This is my first post on these forums, I do hope you'll be able to help me.

I have been trying (with not very much success so far, it must be said), to transfer the pension I accumulated when i worked in Geneva for 9 months, over to the UK, where I have now gone back to live.

I will try to put all the facts down as clearly as possible to make it easy for people who can help me:

- I worked for Adecco on-site at a big company as an IT contractor. Adecco would bill the client and then pay me.
- I'm really vague on what pillar 2 and 3 pensions are - what the difference is. is pillar 2 the company scheme, and pillar 3 personal provision? If you didn't opt into the company pension presumably you'd just have pillar 1 - state provision, and pillar 3?
- My pension that Adecco set up for me is described in my statement that they sent me after leaving is "LPP" which I think is personal pension - so is that pillar 3?
- The documents they sent me after leaving are all in French, which I only have a working knowledge of, and certainly would have no idea what the financial terms mean. "Votre prestation de libre passage au 01.03.2009 ... 14'079.45" - this is in bold in my statement summary - so does that mean that is my accumulated fund free of the critical illness cover etc?
- Date of this statement is 17th April 2009, and it says that if they don't hear from me after 180 days (I can translate that much ...) "nous verserons votre prestation de libre passage a l'institution suppletive LPP (art. 60 LPP)"
- That sounds ominous, but I did 'phone Adecco before 180 days were up and she said there was no rush (I can remember what she said that phrase above meant).
- I mentioned to the woman I spoke to at Adecco that I would like to transfer the pension into the UK, but into a bank account because I am saving for a house deposit and I really need that money for a deposit. She said the way to do that was to transfer the pension fund to a blocked account in Switzerland and then do an international transfer. But if I were to do that, it could only be done for pension funds of CHF 20,000.
- I just recently 'phoned UBS who I used to bank with and they told me this was wrong. That I should be able to transfer the pension into a UK bank a/c (because unlike in Switzerland, you can't take part of pension as cash advance to use as deposit for primary residence), and that there was no good reason to insist on a ceiling of CHF 20K. They said all I needed was a letter from a notary to say what i would use the funds for, and I should then pressure Adecco to transfer the money.

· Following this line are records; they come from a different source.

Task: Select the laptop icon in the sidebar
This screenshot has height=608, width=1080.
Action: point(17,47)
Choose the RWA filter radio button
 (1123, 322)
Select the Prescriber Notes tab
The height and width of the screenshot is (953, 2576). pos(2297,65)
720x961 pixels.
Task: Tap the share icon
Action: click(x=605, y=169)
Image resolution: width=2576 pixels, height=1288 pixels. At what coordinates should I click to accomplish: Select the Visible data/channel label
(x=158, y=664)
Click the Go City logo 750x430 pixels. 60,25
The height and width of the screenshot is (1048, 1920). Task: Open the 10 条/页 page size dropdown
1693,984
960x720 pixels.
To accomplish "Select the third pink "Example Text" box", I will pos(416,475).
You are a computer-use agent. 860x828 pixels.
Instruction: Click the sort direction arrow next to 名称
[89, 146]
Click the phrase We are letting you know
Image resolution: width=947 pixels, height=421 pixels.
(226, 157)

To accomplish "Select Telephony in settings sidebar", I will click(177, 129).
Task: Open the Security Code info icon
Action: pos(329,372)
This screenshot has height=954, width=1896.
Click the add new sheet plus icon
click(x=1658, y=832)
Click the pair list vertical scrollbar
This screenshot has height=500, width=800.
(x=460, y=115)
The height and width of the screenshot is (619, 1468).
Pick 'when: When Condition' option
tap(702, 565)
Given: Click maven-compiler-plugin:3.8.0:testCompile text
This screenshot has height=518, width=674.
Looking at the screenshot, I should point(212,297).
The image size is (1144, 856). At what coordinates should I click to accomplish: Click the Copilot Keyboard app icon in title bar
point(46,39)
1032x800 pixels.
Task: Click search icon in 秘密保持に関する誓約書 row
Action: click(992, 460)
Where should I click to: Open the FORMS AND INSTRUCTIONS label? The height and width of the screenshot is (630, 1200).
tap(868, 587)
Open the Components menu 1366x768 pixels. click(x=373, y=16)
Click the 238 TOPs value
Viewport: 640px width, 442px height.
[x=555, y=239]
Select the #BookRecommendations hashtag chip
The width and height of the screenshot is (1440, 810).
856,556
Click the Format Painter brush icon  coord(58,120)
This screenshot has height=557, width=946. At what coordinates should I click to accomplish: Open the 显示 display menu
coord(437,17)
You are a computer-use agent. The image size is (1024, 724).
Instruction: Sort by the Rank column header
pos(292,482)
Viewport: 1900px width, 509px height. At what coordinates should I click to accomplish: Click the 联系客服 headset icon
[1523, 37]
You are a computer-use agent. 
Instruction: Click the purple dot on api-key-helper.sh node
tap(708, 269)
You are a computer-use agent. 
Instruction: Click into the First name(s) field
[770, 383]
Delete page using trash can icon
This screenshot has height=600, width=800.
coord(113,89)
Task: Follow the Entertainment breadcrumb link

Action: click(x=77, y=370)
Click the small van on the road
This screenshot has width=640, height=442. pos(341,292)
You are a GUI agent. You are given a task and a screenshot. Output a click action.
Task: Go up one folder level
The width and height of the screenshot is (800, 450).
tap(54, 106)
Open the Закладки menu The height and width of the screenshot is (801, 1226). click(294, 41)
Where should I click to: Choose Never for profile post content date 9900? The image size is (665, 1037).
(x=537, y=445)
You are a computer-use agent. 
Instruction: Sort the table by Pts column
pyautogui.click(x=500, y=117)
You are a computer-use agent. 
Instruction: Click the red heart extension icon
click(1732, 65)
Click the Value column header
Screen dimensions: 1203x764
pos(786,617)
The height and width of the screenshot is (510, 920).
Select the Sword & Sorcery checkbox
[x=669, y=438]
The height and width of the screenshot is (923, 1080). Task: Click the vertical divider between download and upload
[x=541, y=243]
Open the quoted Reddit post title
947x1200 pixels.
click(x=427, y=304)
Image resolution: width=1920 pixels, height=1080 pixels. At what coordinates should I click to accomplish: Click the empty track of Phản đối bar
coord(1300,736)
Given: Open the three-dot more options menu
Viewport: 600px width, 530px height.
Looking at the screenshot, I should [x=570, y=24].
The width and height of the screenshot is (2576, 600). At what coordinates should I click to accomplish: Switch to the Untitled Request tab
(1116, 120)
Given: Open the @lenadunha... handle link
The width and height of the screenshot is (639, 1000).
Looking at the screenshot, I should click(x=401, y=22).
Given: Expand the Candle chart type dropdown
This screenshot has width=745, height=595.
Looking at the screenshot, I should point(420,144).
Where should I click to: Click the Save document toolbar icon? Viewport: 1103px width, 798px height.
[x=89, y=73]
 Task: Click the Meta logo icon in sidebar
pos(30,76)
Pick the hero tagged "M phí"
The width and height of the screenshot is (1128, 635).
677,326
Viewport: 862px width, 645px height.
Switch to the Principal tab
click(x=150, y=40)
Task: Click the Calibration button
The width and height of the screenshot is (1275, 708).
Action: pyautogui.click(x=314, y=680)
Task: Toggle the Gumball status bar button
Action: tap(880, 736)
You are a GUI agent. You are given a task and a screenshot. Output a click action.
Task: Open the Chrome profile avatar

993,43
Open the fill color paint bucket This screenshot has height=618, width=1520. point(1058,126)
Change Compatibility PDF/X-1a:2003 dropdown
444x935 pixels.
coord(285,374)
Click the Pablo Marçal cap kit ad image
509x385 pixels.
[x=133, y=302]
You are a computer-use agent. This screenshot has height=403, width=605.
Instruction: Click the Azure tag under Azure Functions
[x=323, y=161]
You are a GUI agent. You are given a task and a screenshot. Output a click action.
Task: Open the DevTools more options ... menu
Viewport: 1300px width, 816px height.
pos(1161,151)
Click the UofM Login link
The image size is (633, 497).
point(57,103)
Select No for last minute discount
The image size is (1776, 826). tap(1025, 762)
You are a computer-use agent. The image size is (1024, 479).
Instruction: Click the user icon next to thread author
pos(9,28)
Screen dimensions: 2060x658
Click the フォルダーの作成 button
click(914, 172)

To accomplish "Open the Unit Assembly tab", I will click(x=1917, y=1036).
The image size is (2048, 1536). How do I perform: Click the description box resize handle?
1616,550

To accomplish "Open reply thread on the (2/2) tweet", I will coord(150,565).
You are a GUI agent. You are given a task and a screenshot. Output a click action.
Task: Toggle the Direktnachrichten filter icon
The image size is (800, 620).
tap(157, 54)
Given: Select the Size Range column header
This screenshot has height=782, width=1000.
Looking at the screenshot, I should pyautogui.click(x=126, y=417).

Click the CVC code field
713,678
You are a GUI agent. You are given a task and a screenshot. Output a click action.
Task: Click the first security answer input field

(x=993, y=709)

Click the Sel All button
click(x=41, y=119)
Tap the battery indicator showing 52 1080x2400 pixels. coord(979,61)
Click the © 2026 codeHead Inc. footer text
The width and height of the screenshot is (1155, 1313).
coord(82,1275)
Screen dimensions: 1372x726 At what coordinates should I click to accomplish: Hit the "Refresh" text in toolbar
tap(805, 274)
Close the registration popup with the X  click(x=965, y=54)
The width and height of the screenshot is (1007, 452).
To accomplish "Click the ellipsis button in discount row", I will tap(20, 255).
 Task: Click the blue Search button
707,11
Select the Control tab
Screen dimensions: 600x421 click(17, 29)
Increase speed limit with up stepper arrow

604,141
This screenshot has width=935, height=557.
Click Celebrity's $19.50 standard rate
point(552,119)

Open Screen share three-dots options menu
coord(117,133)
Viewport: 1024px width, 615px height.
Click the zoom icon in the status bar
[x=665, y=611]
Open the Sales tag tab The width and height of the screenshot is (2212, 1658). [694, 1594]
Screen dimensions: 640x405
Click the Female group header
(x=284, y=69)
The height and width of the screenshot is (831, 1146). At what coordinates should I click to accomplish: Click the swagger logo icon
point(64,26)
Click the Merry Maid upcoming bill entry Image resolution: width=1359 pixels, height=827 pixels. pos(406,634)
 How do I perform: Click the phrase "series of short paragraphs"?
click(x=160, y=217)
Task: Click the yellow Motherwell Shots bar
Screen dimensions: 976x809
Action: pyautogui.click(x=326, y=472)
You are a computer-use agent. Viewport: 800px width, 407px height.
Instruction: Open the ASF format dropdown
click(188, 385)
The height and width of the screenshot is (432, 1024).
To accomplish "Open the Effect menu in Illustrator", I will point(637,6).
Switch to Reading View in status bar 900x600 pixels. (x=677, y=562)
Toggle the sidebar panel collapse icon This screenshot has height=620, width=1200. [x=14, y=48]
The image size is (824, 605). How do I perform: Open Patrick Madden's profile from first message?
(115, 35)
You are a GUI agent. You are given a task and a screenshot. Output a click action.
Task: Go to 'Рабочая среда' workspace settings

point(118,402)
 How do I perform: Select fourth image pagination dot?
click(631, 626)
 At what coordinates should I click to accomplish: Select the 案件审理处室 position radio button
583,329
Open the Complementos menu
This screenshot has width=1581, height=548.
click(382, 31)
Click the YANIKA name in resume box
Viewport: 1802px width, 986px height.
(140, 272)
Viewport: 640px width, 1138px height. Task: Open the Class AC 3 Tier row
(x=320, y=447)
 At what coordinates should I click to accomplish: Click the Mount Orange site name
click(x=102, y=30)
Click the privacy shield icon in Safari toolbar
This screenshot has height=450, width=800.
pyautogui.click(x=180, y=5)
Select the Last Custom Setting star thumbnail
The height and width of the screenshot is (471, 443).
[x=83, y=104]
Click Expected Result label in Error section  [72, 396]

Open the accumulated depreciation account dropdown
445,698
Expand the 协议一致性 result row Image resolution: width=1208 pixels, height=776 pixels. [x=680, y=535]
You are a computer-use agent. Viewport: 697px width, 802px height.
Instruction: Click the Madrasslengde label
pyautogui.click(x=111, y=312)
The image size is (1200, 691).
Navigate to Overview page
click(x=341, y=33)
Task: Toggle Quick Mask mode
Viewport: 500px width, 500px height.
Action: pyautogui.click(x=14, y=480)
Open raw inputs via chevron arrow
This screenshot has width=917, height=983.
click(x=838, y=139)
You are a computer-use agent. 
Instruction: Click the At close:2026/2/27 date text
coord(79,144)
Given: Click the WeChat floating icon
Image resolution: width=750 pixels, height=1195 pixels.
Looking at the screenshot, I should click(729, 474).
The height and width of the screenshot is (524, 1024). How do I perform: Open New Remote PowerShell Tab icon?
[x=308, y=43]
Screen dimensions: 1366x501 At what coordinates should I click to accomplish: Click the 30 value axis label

I'm thinking that before I contact Adecco again I should get all possible documents together. Not only a letter from a notary but also some sort of confirmation that Swiss law allows for a transfer of this nature.

I've had a difficult year, what with being unemployed for 6 months of it, and now I'm in a position to chase this bloody problem down, but it's so frustrating. It's my money, why do I have to jump through so many hoops to get at it?

To summarise:
- money from Swiss pension into UK bank a/c for housing deposit = success
- money from Swiss pension into UK PP = failure.

Can someone please help, I just feel so helpless with this thing.

Many many many thanks


Bryan.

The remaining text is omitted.